Saturday, September 20, 2008

I did it

Wednesday, September 17, 2008

Emotional

I'm feeling so fucking emotional this week. I know it's hormones due to af, but life is also a huge factor. My face has broken out something nasty and I feel like I just want to burst out into tears right now. I'm supposed to be having a happy week, after all my graduation is tomorrow. The way I feel I totally want to skip it, but I have my mom coming out and I paid for my cap and gown already. Life just fucking sucks ass this month.

Saturday, September 13, 2008

Party Time

My friend is getting married soon and tonight is her bacheloret party so I'm gonna go and have a hell of time. I need to get my mind off of things so this will be wonderful.

Thursday, September 11, 2008

Never Forget




May all those souls rest in peace.

Wednesday, September 10, 2008

Antonio, no not my son

But my cousin. He's been living with bone cancer and a brain aneurysm for almost 8 years now, but it looks like he could be nearing the end.
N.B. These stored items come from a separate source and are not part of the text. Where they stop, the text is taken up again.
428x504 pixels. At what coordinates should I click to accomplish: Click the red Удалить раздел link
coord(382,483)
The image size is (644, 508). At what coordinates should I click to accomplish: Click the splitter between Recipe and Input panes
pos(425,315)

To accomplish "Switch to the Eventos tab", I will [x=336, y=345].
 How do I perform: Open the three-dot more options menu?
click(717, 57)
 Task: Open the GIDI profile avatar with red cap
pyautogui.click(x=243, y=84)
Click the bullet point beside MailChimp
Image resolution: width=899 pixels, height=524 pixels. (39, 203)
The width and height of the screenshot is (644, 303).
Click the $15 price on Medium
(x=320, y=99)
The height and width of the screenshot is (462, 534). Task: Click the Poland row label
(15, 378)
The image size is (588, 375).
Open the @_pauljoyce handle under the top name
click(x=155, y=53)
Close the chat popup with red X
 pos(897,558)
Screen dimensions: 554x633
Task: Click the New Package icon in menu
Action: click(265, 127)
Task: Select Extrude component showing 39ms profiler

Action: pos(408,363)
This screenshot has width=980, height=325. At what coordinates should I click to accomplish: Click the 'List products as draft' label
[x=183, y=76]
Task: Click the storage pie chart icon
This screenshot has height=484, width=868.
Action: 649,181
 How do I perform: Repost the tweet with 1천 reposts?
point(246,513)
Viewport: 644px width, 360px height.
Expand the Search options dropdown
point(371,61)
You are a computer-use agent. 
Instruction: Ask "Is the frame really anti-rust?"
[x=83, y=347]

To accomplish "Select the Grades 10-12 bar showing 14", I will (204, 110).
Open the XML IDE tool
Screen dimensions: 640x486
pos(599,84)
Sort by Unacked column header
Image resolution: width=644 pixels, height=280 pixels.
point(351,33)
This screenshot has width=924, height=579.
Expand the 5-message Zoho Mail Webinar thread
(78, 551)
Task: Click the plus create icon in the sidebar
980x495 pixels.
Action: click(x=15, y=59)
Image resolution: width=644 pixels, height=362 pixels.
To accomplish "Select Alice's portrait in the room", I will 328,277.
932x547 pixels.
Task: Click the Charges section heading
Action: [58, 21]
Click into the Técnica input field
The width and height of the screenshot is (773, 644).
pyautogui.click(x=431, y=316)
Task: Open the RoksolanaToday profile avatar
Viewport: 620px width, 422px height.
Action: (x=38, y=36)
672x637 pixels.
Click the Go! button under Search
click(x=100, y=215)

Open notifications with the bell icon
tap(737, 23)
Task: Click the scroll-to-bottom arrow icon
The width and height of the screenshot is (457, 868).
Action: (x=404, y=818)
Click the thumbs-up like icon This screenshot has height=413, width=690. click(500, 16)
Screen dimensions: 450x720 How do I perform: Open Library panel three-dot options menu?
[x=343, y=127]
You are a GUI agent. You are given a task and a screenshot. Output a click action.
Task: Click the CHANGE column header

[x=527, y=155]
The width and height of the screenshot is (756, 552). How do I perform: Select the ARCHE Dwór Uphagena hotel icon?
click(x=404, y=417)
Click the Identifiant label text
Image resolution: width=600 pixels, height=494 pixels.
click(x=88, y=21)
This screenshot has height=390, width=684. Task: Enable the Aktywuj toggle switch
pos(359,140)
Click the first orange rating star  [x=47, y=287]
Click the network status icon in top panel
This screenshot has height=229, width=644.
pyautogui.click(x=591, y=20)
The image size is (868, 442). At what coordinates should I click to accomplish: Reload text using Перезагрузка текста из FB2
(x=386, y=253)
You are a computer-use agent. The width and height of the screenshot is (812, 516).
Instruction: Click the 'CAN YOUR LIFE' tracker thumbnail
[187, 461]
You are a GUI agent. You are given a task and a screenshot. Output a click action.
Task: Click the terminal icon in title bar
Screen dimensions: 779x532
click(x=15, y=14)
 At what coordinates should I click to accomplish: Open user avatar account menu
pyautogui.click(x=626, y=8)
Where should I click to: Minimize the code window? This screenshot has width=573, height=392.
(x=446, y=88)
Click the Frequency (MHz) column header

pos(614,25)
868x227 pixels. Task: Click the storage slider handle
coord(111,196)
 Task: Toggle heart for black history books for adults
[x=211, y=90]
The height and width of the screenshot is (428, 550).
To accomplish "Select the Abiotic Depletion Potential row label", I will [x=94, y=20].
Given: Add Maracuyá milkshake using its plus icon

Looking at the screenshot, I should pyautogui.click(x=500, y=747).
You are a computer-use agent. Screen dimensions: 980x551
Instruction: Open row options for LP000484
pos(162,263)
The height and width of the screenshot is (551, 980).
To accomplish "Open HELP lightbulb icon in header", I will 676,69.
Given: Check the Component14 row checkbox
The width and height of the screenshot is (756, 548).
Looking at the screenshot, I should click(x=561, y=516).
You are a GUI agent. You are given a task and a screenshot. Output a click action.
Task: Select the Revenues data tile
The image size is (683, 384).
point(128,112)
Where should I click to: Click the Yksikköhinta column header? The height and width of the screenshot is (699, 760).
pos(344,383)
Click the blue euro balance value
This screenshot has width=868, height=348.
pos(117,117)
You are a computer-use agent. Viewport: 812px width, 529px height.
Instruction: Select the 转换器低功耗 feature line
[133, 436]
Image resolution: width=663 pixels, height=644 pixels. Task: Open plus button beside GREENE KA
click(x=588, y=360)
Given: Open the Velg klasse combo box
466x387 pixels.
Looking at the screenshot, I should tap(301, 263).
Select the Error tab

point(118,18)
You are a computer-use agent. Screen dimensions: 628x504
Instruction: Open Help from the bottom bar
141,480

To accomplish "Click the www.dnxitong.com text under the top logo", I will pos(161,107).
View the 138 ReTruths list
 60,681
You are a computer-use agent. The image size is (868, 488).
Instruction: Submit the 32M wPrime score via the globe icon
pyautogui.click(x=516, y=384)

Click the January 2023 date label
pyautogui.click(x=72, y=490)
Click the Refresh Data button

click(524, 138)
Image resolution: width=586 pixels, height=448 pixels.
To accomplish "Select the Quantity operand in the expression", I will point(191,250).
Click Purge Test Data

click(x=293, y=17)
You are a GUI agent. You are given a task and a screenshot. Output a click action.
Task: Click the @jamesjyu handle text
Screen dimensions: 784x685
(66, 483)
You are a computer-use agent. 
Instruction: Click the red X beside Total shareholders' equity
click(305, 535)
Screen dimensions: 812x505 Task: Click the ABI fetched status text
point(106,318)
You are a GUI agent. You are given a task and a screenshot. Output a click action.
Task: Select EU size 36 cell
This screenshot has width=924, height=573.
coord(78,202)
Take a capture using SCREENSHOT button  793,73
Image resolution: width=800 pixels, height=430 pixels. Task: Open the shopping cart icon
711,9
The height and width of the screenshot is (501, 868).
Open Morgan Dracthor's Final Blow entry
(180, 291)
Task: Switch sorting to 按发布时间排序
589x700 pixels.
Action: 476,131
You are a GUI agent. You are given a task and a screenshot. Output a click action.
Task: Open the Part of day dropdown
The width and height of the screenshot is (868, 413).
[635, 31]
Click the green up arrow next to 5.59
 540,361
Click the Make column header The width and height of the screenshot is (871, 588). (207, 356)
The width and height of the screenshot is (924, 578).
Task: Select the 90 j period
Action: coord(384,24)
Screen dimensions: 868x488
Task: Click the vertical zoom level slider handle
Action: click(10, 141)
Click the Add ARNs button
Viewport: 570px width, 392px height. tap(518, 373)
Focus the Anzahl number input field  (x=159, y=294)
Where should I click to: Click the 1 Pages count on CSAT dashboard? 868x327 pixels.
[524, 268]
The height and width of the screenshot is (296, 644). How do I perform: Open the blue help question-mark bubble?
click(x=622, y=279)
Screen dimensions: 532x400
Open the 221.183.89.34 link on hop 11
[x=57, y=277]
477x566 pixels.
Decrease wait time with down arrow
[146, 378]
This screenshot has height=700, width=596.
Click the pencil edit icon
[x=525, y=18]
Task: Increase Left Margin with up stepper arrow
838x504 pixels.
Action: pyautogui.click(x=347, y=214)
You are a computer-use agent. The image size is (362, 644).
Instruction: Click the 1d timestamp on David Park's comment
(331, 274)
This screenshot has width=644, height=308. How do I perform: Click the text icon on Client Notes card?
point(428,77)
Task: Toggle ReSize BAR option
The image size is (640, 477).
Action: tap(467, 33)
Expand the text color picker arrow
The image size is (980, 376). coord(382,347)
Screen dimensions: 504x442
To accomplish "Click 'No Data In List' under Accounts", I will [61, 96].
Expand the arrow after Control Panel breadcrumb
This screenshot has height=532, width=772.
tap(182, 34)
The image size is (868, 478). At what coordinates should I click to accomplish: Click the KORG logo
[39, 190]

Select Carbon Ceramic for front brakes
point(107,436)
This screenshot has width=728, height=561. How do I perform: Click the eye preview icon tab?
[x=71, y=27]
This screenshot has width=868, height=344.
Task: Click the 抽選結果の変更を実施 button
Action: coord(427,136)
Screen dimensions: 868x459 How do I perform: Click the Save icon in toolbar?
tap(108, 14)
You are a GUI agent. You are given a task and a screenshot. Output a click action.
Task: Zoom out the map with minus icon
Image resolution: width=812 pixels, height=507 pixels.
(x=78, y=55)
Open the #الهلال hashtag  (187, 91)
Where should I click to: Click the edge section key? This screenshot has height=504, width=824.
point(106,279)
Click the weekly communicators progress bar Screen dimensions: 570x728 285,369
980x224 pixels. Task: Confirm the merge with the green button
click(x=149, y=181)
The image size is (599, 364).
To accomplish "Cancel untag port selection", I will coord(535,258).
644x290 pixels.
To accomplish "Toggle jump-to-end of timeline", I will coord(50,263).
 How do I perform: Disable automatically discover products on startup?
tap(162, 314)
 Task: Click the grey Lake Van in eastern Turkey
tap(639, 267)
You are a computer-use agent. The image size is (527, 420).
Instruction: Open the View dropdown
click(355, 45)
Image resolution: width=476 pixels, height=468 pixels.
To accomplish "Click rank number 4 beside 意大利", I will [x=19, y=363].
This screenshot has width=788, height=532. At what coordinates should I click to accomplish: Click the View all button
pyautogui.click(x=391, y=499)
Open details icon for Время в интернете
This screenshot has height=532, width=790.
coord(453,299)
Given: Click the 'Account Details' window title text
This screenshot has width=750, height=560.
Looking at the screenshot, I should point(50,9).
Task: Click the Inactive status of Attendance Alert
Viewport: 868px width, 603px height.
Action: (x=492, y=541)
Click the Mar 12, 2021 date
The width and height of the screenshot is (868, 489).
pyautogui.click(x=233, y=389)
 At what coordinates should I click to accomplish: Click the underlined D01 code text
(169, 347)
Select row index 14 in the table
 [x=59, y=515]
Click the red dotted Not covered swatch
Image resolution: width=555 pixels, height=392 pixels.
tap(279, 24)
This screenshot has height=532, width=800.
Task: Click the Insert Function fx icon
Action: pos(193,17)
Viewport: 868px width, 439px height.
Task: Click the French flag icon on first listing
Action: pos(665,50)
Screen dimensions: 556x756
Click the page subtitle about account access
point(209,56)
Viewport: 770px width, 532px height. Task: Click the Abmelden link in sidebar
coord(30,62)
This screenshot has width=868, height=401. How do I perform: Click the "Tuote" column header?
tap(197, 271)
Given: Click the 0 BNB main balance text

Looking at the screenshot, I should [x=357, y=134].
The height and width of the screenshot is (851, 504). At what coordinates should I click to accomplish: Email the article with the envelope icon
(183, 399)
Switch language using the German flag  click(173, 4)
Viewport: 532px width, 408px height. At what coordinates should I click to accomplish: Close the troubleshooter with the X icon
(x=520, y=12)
My mother informed me today that she has to get back home to him fast because he's been real sick. She has been caring for him on and off when he's been sick for the past few years. My aunt just doesn't have the time since she's working her ass off to take care of him. I just hate this, it's so not fair to my family. My poor aunt, she has to be going through so much pain. This decade hasn't been good to her, and the last two years have been the worst. She just can't catch a break with her children or grandchildren. Her first born grandchild, Brianna, had a horrible asthma attack that put her in a coma. She lost so much oxygen that she is now pretty much a vegetable. A once brilliantly gifted girl is now a fucking vegetable. She's celebrated her Quintenera in the hospital barely able to move her body or stay awake. Now Tony is on his way out too. We've all known this was coming, and living 8 years after only being given 2 max is wonderful. It's just so fucking sad and heart breaking to watch. What did my family do to get such horrible health?

Ugh time to stop before I lose it and I must keep it together.

Monday, September 1, 2008

Life is strange

I don't know really what to say other than life is just strange. My mind is in a spot that I never imaged it would be, but it is there now. So now I will just sit back and reflect. Let my mind, heart, and soul work as one.